TEXT BLOCK:
★ ★ ★ ★ ★

Category: Writing (page 29 of 81)

Dissecting the Chosen One

Courtesy Warner Bros

I’ll go on record as being a fan of the Harry Potter series. There’s something that bothers me about it, though. A lot of people in the Wizarding world refer to Harry as ‘the Chosen One’, ‘the Boy Who Lived’, and so on. It’s a phrase that’s been used quite a bit, and not just in the arenas of young adult or fantasy fiction. It’s an old chestnut, going all the way back to the earliest myths, and it’s about time someone cut this geezer open to pull out what works and discards the rest. Our stories still need their heroes, that’s not in question, but as things stand, “the Chosen One” is definitely showing its age.

There are a lot of traditional views of heroism in fiction. Many times, the hero is “chosen”, set aside by some greater power or the magic of destiny or something like that. This simplistic explanation allows the focus to remain on the hero’s journey, and in these cases the Campbellian archetype applies more often than not. Throughout their growth, doubts, victories, failures, and apotheosis, the hero is a very present figure, unmired by a past that usually has little or nothing to do with the task at hand. They’ve been chosen to be the hero, and that is that.

In case it isn’t obvious, there are more than a couple problems with The Chosen One. Firstly, it robs the hero of a great deal of their agency. Being ‘chosen’, their decision-making happens on a very micro level, simply overcoming challenges as they are presented, rather than working towards a larger, self-defined go. ‘Fulfill your destiny’ is, somewhat ironically, not all that fulfilling as a motivation. On top of that, the Chosen One often does little to earn their power and influence. Their abilities are tested, to be sure, but much like the hero’s decision-making, these successes more often than not fail to grow the hero in any meaningful way, and even the loss of magical weapons or fond companions are only temporary difficulties, since ‘the power was inside all along’. This brings me to a third (and, for the moment, final) flaw in The Chosen One as a hero: other characters around the hero suffer as a result of the hero’s ‘chosen’ nature. They are often reduced to cannon fodder or, usually worse, comic relief, rather than forcing the hero to work harder, do better, grow and change. Because the hero has no agency, neither does anybody around them.

★ ★ ★ ★ ★

DATA:

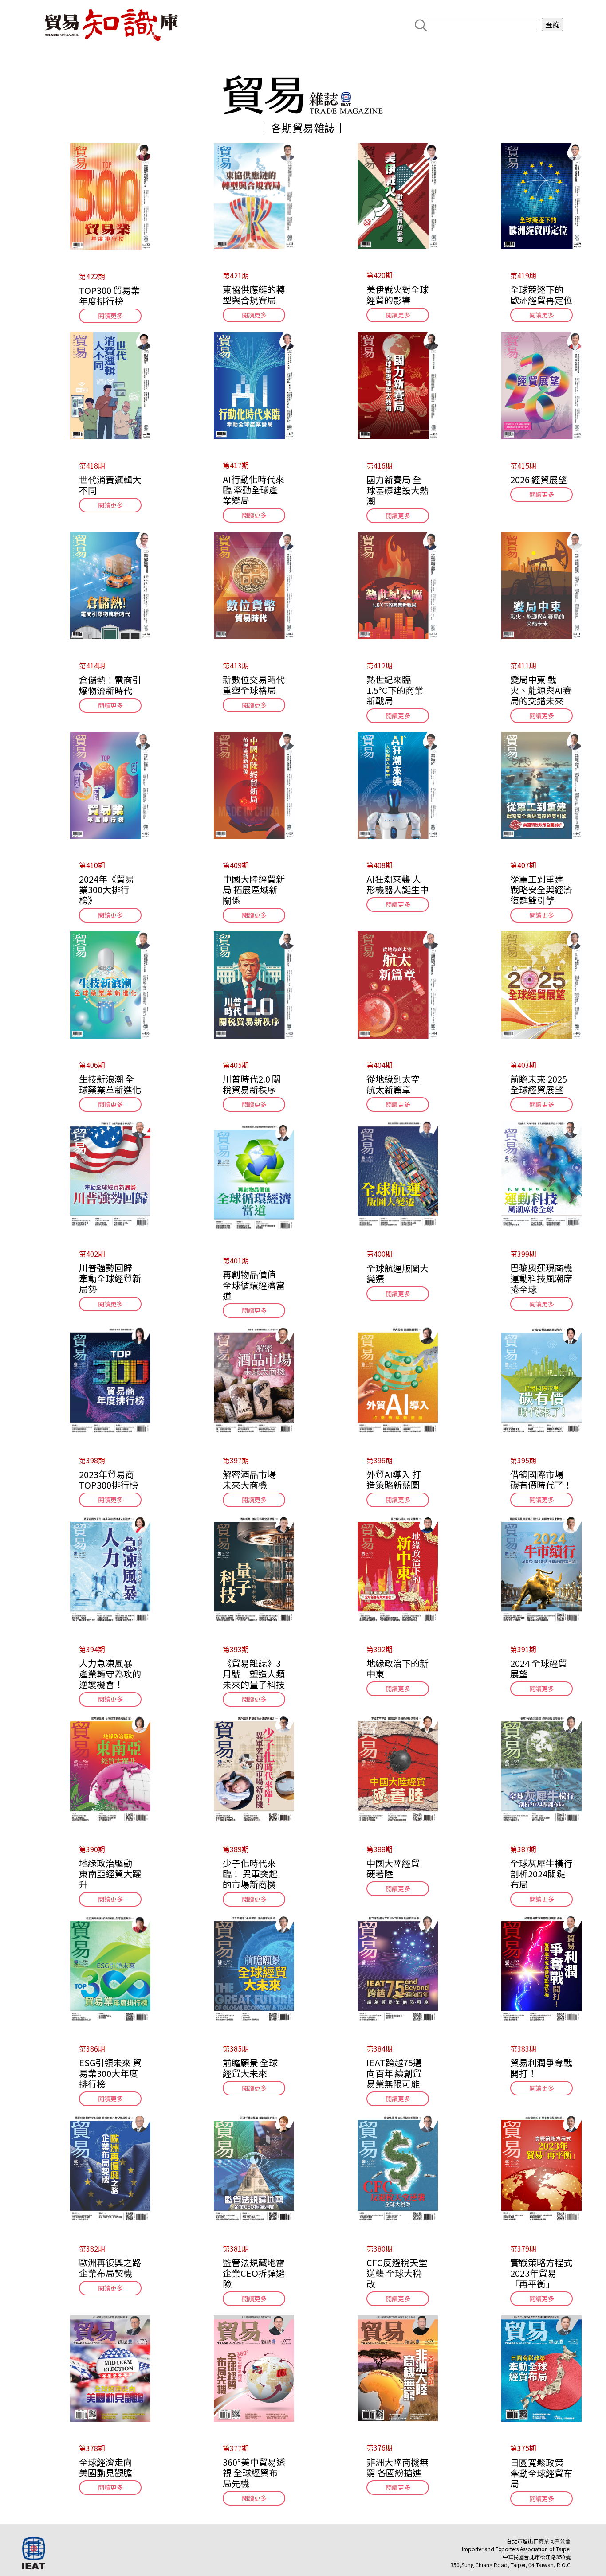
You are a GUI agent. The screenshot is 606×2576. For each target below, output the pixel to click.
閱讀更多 (110, 315)
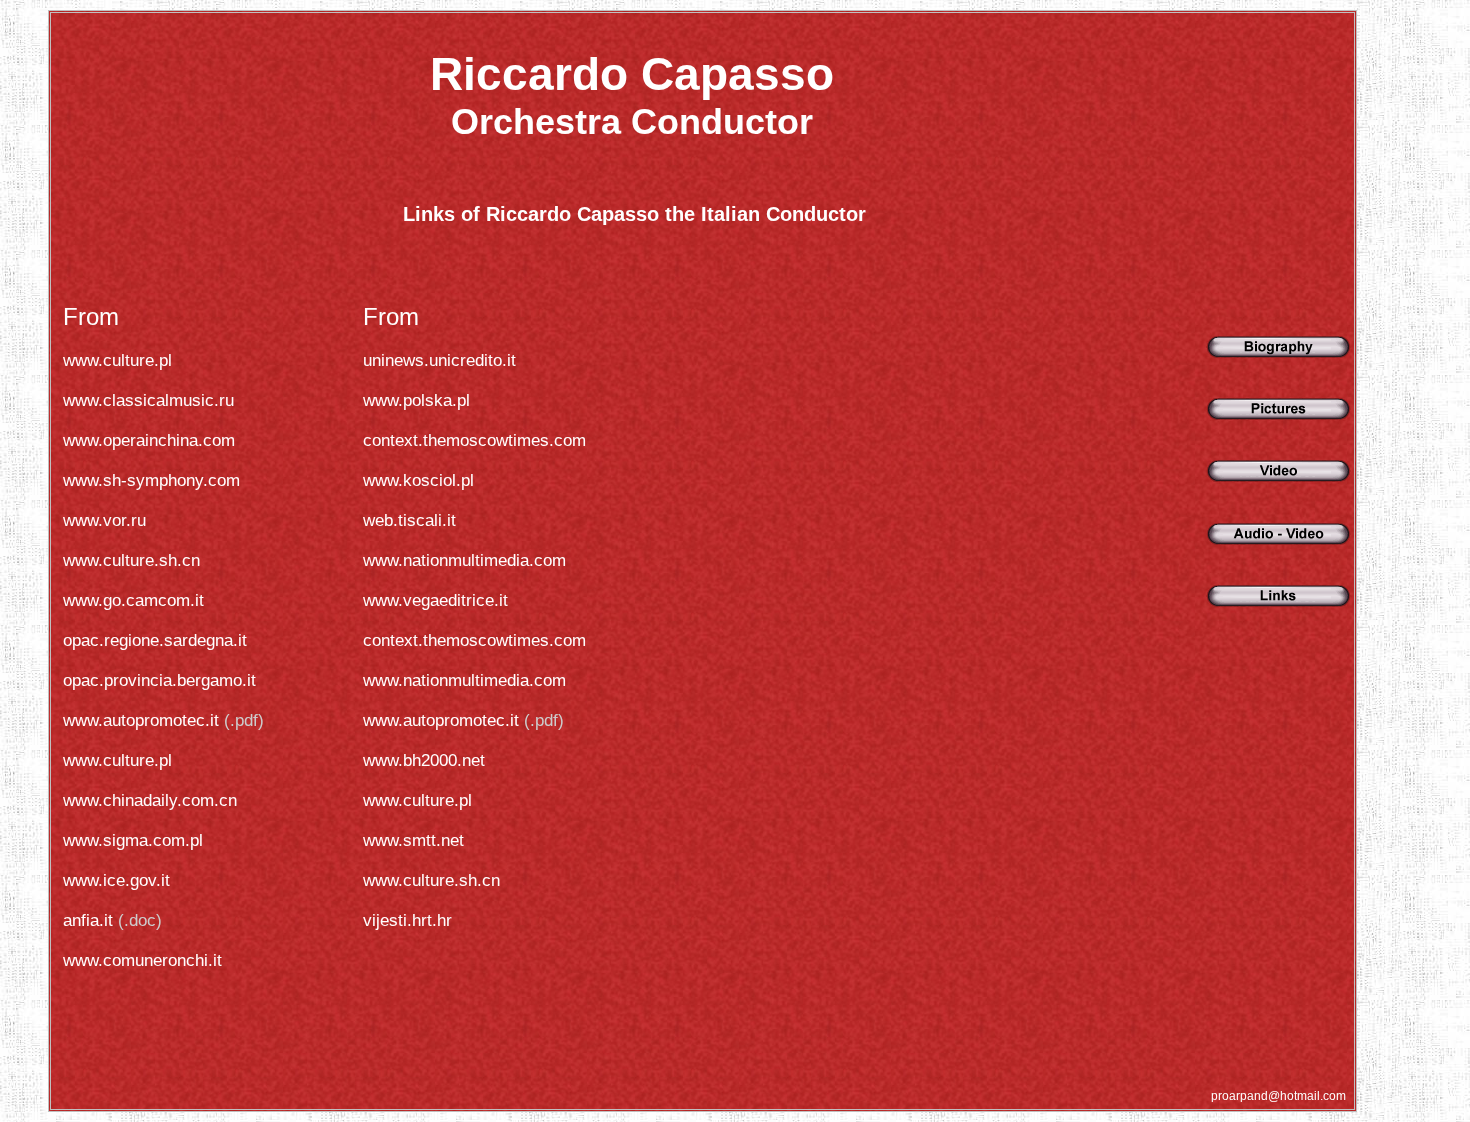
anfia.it (90, 920)
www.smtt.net (413, 840)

★ ★ ★ ★ ★

COMPLETE THE FOLLOWING:
(a) In one to three sentences, explain why, in the piece about the Chosen One, the loss of magical weapons or fond companions counts as only a temporary difficulty for the hero.
(b) Rewrite the paragraph of the piece about the Chosen One that begins "There are a lot of traditional views" as a shorter version that keeps its main facts.
(c) From the piece about the Chosen One, pull out the passage starting with "I’ll go on record" and going on through "showing its age.", copied word for word.
Rely only on the piece about the Chosen One for what follows.

ANSWERS TO THE EXERCISE:
(a) Those losses are only temporary difficulties because, for the Chosen One, "the power was inside all along." The hero's strength never really depended on the weapons or companions that were lost.

(b) Fiction has many traditional views of heroism, and often the hero is "chosen" by a greater power or by destiny. This simple explanation keeps attention on the hero's journey, where the Campbellian archetype usually applies. Through growth, doubts, victories, failures, and apotheosis, the hero stays a very present figure, free of a past that rarely bears on the task. They were chosen to be the hero, and that is that.

(c)
I’ll go on record as being a fan of the Harry Potter series. There’s something that bothers me about it, though. A lot of people in the Wizarding world refer to Harry as ‘the Chosen One’, ‘the Boy Who Lived’, and so on. It’s a phrase that’s been used quite a bit, and not just in the arenas of young adult or fantasy fiction. It’s an old chestnut, going all the way back to the earliest myths, and it’s about time someone cut this geezer open to pull out what works and discards the rest. Our stories still need their heroes, that’s not in question, but as things stand, “the Chosen One” is definitely showing its age.